(Lines of data)
:::

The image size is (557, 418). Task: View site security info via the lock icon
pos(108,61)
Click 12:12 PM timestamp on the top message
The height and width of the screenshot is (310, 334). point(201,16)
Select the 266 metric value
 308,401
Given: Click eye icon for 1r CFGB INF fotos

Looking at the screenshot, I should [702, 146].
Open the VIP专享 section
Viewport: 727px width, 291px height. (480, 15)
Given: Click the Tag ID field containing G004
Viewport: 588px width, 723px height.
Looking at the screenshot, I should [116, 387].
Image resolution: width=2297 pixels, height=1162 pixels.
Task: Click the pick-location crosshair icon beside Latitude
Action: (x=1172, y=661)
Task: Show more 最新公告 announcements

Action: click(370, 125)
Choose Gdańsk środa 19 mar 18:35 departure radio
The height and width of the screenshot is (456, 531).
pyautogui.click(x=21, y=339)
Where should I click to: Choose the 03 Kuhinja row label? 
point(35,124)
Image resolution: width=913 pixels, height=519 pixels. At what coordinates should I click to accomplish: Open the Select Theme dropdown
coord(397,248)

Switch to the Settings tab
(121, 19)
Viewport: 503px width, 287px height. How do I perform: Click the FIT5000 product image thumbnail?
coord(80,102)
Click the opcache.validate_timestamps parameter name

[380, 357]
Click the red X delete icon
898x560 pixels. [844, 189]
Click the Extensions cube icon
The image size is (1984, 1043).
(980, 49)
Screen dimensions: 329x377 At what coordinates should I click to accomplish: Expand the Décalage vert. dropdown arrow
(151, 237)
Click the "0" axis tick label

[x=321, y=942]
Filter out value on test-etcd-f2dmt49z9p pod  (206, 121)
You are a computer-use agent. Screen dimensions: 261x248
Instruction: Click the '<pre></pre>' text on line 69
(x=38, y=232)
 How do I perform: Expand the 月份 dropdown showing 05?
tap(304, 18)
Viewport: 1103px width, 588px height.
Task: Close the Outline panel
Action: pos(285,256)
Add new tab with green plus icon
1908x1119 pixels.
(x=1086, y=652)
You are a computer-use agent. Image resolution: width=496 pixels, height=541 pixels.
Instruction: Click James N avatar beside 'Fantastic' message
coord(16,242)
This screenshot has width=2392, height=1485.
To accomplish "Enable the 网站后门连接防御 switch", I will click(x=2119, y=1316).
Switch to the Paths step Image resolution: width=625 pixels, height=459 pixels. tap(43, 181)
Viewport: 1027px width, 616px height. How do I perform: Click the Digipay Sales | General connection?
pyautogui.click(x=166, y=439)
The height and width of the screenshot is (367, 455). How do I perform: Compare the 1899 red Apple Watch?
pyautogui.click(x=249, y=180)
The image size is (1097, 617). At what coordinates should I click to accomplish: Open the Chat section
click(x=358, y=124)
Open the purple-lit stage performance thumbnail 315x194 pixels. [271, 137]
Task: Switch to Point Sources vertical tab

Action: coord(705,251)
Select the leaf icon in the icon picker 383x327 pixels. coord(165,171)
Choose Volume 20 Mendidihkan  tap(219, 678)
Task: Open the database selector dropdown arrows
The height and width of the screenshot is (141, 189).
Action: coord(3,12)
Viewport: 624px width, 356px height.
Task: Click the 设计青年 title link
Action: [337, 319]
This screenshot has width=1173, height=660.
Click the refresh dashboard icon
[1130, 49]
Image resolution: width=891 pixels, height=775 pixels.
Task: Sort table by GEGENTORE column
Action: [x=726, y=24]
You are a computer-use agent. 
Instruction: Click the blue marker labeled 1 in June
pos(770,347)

:::

▸ Short exercise:
Gather each line of the entries above that contains the word "message".

▸ Result:
Click 12:12 PM timestamp on the top message
Instruction: Click James N avatar beside 'Fantastic' message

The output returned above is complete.